• _TO DO_
Print only the lines below from the one with "Shipping policy (894, 933)" to the one with "CUSTOMER SERVICE (709, 946)", both included, exactly as they stand. Leave pictures out.

• _PROVIDED ENTRIES_

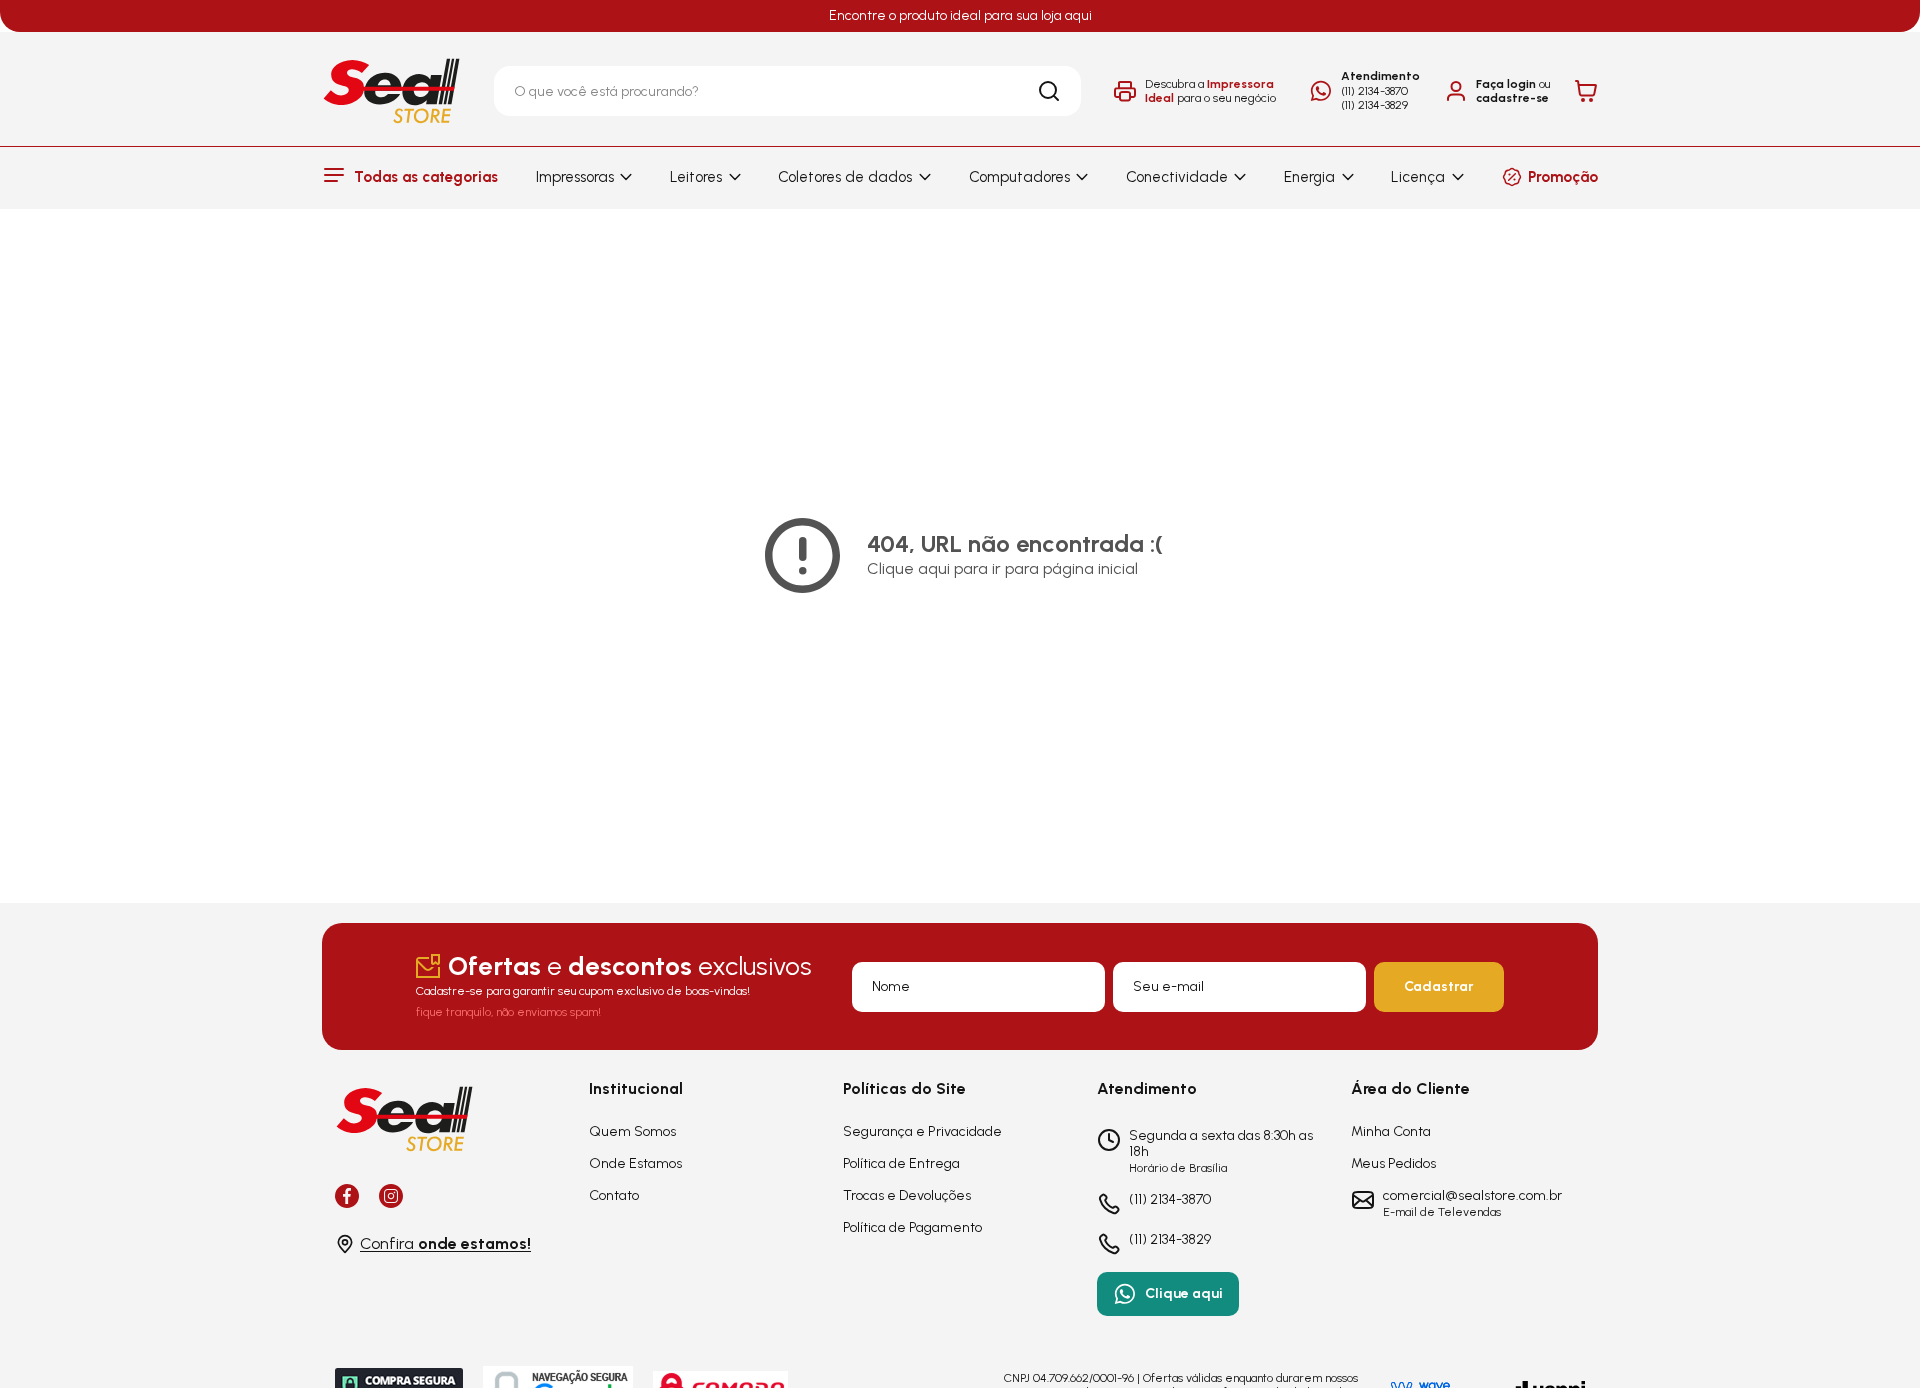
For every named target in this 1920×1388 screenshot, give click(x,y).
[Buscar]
--
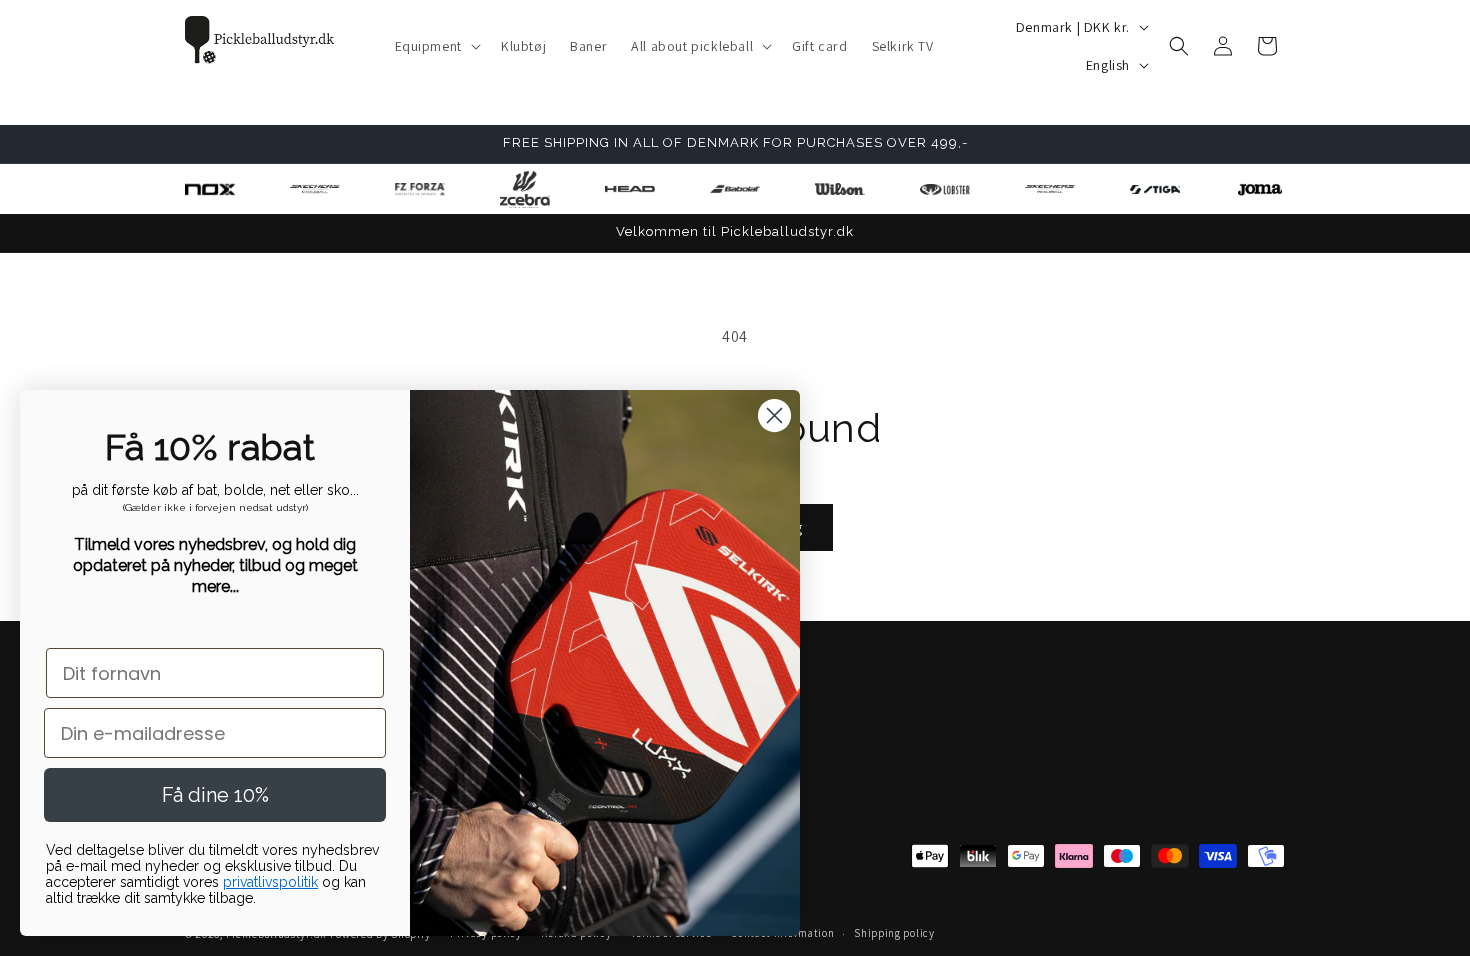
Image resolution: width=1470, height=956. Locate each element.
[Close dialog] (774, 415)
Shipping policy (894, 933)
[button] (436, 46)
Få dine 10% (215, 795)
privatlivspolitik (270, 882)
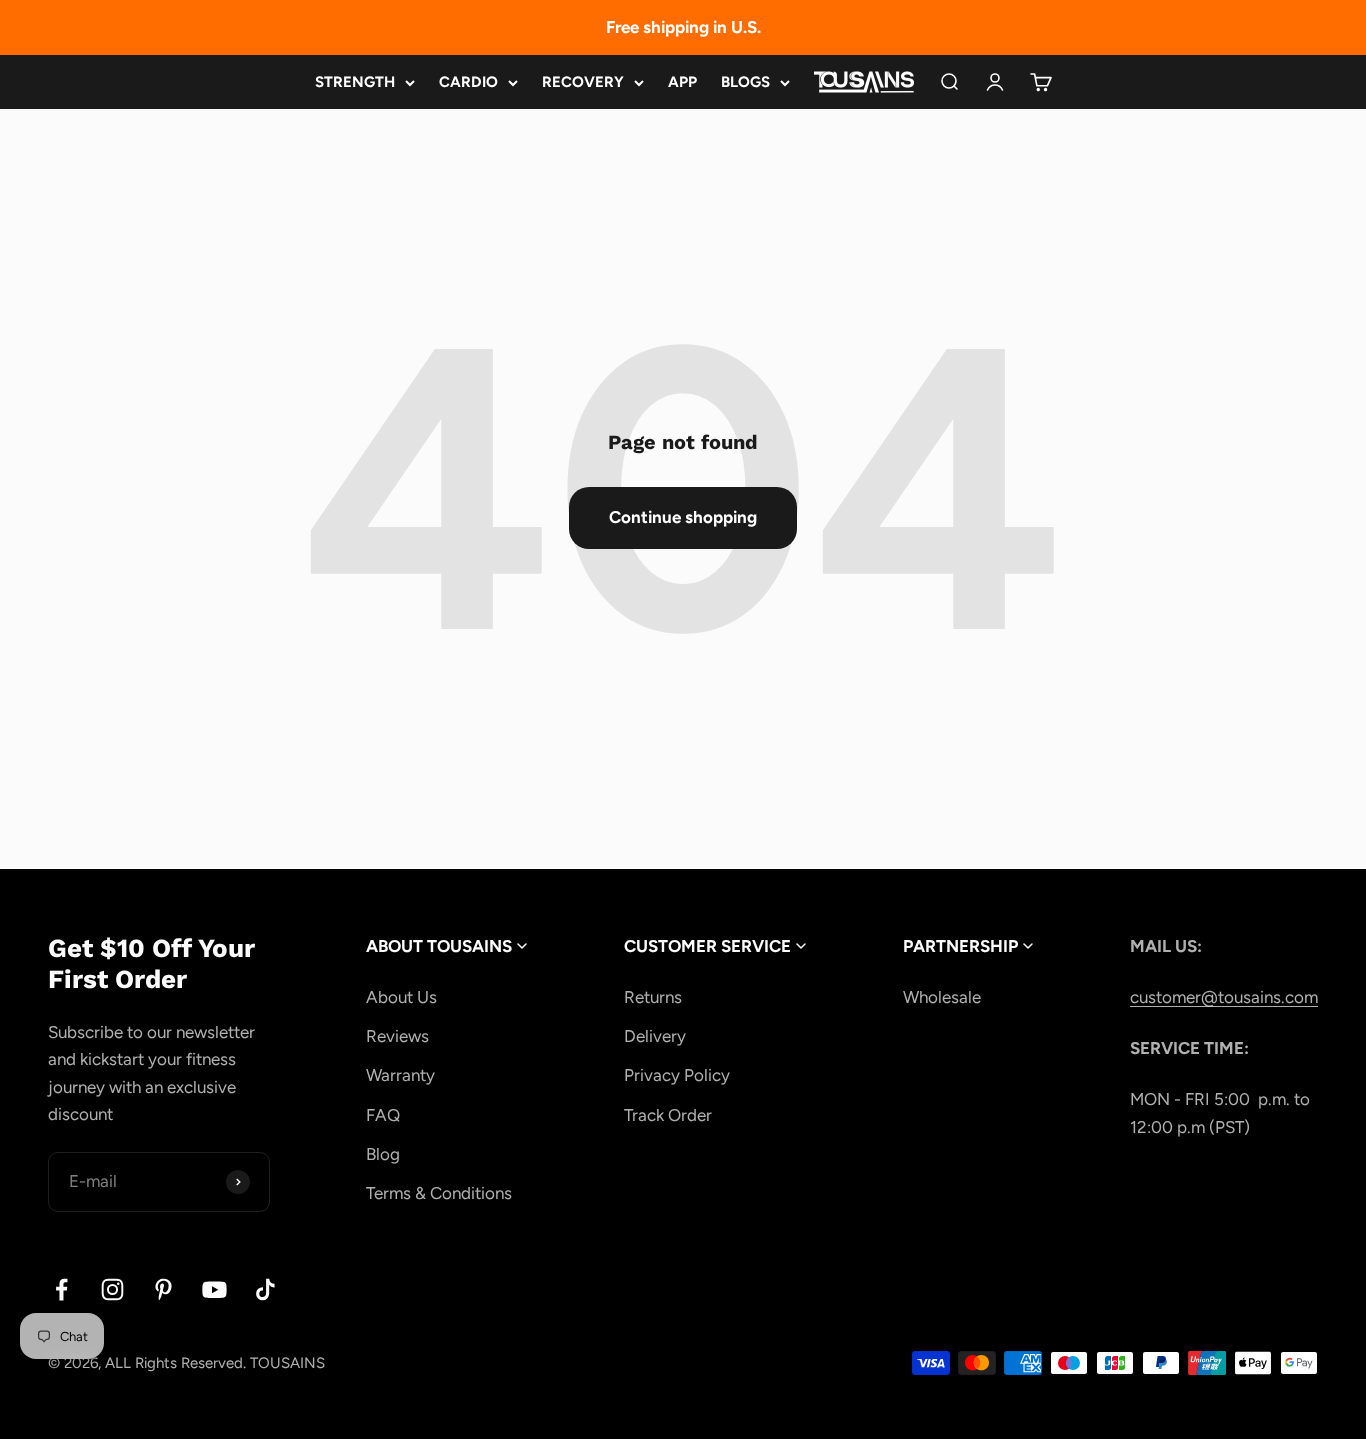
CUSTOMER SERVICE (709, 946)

• _OUTPUT FOR THIS TASK_
Shipping policy (894, 933)
[button] (436, 46)
Få dine 10% (215, 795)
privatlivspolitik (270, 882)
CUSTOMER SERVICE (709, 946)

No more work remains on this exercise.